Material for the task section start
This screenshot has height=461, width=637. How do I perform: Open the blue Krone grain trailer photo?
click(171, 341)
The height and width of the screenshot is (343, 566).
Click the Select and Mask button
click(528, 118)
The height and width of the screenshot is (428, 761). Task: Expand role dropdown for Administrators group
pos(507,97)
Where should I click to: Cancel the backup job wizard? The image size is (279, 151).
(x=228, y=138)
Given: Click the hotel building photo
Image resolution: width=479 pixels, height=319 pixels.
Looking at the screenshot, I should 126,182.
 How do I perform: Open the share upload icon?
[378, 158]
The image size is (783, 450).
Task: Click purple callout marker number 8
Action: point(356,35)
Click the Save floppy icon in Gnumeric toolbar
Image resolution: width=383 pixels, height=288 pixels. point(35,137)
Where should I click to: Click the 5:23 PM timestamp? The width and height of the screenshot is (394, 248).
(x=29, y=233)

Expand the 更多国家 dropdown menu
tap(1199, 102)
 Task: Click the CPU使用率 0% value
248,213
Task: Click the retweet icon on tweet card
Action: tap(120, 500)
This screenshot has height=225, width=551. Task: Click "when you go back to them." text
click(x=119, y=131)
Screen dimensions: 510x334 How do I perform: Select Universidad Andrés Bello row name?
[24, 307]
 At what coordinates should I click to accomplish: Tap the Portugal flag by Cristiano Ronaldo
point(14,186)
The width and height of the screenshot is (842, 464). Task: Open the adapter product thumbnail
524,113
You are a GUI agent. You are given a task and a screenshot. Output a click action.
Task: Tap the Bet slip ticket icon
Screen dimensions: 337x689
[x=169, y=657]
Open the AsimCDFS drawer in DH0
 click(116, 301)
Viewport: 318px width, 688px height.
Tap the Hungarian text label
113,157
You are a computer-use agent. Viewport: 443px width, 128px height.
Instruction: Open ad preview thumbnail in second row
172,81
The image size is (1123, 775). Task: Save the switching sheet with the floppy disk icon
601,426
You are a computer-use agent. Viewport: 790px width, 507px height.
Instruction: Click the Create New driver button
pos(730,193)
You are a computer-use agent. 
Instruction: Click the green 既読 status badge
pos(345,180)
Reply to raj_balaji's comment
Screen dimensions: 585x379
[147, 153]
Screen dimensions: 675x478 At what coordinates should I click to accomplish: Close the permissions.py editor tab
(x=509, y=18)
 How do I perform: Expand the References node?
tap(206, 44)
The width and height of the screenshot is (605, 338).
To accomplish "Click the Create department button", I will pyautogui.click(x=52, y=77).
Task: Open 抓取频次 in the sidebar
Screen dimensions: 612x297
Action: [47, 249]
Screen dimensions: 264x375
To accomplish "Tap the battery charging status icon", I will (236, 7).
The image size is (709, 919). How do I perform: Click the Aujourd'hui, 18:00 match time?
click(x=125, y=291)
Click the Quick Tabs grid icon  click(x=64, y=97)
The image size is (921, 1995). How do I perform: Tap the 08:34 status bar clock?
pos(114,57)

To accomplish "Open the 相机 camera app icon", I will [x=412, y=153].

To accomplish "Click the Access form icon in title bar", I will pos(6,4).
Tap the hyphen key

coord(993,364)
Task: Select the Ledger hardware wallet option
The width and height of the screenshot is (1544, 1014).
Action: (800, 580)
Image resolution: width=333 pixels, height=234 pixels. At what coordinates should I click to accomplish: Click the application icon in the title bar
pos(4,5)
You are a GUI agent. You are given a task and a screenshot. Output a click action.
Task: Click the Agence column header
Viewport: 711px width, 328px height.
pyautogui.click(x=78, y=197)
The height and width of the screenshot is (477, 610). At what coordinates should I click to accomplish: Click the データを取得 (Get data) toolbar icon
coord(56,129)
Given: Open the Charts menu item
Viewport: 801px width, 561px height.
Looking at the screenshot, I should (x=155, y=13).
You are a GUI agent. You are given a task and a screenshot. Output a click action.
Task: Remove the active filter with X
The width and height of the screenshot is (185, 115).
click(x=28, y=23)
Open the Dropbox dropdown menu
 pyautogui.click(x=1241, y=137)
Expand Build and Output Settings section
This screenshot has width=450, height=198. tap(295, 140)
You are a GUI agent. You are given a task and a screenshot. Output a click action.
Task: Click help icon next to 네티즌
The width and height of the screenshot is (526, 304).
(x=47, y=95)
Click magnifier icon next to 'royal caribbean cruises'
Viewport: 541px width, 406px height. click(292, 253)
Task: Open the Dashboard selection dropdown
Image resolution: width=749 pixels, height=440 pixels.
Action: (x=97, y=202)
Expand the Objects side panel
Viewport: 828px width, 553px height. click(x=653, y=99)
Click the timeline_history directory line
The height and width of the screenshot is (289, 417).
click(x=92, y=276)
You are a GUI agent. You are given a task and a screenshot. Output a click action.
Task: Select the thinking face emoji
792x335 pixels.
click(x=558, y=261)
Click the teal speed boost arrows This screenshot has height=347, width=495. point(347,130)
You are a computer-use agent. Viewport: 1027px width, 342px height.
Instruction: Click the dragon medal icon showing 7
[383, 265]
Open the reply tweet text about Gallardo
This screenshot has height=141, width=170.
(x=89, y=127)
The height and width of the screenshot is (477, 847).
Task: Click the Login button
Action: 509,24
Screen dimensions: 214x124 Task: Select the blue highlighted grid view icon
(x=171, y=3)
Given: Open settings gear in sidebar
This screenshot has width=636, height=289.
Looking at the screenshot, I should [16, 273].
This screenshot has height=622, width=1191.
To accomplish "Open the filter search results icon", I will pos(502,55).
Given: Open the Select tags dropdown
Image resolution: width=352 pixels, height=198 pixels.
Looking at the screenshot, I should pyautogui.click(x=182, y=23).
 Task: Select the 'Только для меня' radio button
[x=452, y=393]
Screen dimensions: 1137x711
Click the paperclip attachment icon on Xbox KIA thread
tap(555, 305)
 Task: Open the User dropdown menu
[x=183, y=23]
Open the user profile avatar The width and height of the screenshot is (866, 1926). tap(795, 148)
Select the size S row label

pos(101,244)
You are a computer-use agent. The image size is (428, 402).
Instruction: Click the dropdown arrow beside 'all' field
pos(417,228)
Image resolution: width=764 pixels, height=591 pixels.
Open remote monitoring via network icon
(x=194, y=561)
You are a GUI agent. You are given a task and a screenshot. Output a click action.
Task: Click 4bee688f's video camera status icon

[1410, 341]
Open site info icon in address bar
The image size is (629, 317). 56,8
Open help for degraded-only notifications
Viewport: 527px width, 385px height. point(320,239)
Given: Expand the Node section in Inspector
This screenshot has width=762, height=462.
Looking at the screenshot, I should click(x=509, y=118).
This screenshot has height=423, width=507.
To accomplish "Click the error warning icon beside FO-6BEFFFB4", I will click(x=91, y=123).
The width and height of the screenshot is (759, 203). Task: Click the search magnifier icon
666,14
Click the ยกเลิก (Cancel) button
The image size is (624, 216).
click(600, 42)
Material for the task section end
» **The task**:
Each line above that contains "filter" must be copied out.

» **Answer section**:
Task: Remove the active filter with X
To accomplish "Open the filter search results icon", I will pos(502,55).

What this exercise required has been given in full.